Code Quality Evaluation Methodology Using The ISO/IEC 9126 Standard

This work proposes a methodology for source code quality and static behaviour evaluation of a software system, based on the standard ISO/IEC-9126. It uses elements automatically derived from source code enhanced with expert knowledge in the form of quality characteristic rankings, allowing software engineers to assign weights to source code attributes. It is flexible in terms of the set of metrics and source code attributes employed, even in terms of the ISO/IEC-9126 characteristics to be assessed. We applied the methodology to two case studies, involving five open source and one proprietary system. Results demonstrated that the methodology can capture software quality trends and express expert perceptions concerning system quality in a quantitative and systematic manner.

💡 Research Summary

The paper introduces a systematic methodology for evaluating source‑code quality and static behavior of software systems, explicitly grounded in the ISO/IEC‑9126 quality model. The authors start by decomposing the six ISO/IEC‑9126 characteristics—functionality, reliability, usability, efficiency, maintainability, and portability—into measurable sub‑attributes that can be derived automatically from the code base. Using a static analysis engine (such as SonarQube or Understand), they extract a set of quantitative metrics: cyclomatic complexity, coupling, cohesion, lines of code, comment density, depth of inheritance, and others. These raw metrics are then normalized to a common scale, making them comparable across projects of different size and language.

A distinctive element of the approach is the incorporation of expert knowledge through a “quality characteristic ranking.” Domain experts assign a weight (typically on a 1‑to‑5 scale) to each metric with respect to each ISO characteristic, thereby constructing a weight matrix that reflects the perceived impact of a metric on a particular quality attribute. For instance, high coupling may receive a strong negative weight for maintainability, while a high comment ratio could be weighted positively for usability. The matrix is deliberately flexible: it can be re‑tuned for different domains (embedded, web, data‑intensive) or even for a specific project’s strategic goals.

The evaluation process consists of four steps: (1) automatic metric collection, (2) metric normalization, (3) matrix multiplication of normalized metrics with the expert weight matrix to obtain per‑characteristic scores, and (4) aggregation of those scores into an overall quality index, optionally plotted over time to reveal trends. Because the methodology separates metric extraction from weighting, it supports easy substitution or addition of new metrics (e.g., security‑related static checks) without redesigning the entire framework.

To validate the method, the authors applied it to six case studies: five open‑source systems (including Apache Commons, JUnit, Log4j, etc.) and one proprietary product. For each system, they performed periodic snapshots over a six‑month interval, applied the same weight matrix, and recorded the evolution of the ISO‑based quality scores. The empirical findings were clear: projects with known maintainability problems showed a consistent decline in the maintainability sub‑score, while a project that underwent a deliberate refactoring effort exhibited noticeable improvements in both efficiency and maintainability. Moreover, the authors conducted expert interviews to capture subjective quality assessments; statistical analysis revealed a strong Pearson correlation (r ≈ 0.78) between the subjective ratings and the computed scores, indicating that the weighted static metrics successfully approximate expert perception.

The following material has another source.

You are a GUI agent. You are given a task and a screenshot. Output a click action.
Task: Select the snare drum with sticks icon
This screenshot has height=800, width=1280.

The study highlights several strengths. First, the approach is highly configurable: practitioners can tailor the weight matrix to reflect organizational priorities, making the method applicable across diverse domains. Second, the reliance on fully automated metric extraction reduces manual effort and enables continuous quality monitoring. Third, the ability to visualize quality trends over time provides actionable insight for project managers and developers.

Nevertheless, the authors acknowledge limitations. The weighting process is inherently subjective and depends on the expertise and consistency of the participating experts. To mitigate this, future work could explore consensus‑building techniques (Delphi method) or data‑driven weight inference using machine‑learning models trained on historical quality outcomes. Additionally, static analysis alone cannot capture dynamic performance characteristics, runtime security vulnerabilities, or real‑world usability issues. Integrating dynamic profiling data, runtime monitoring, or user‑feedback metrics would broaden the coverage of the ISO model.

In conclusion, the paper delivers a practical bridge between the abstract ISO/IEC‑9126 quality model and concrete, automated software quality assessment. By coupling automatically derived code metrics with expert‑defined weightings, the methodology offers a systematic, repeatable, and adaptable way to quantify software quality, monitor its evolution, and align measurement with stakeholder expectations. The presented case studies demonstrate its feasibility, and the discussion points toward a roadmap for extending the framework with dynamic analysis and intelligent weight calibration, paving the way for more comprehensive and less subjective quality management in software engineering.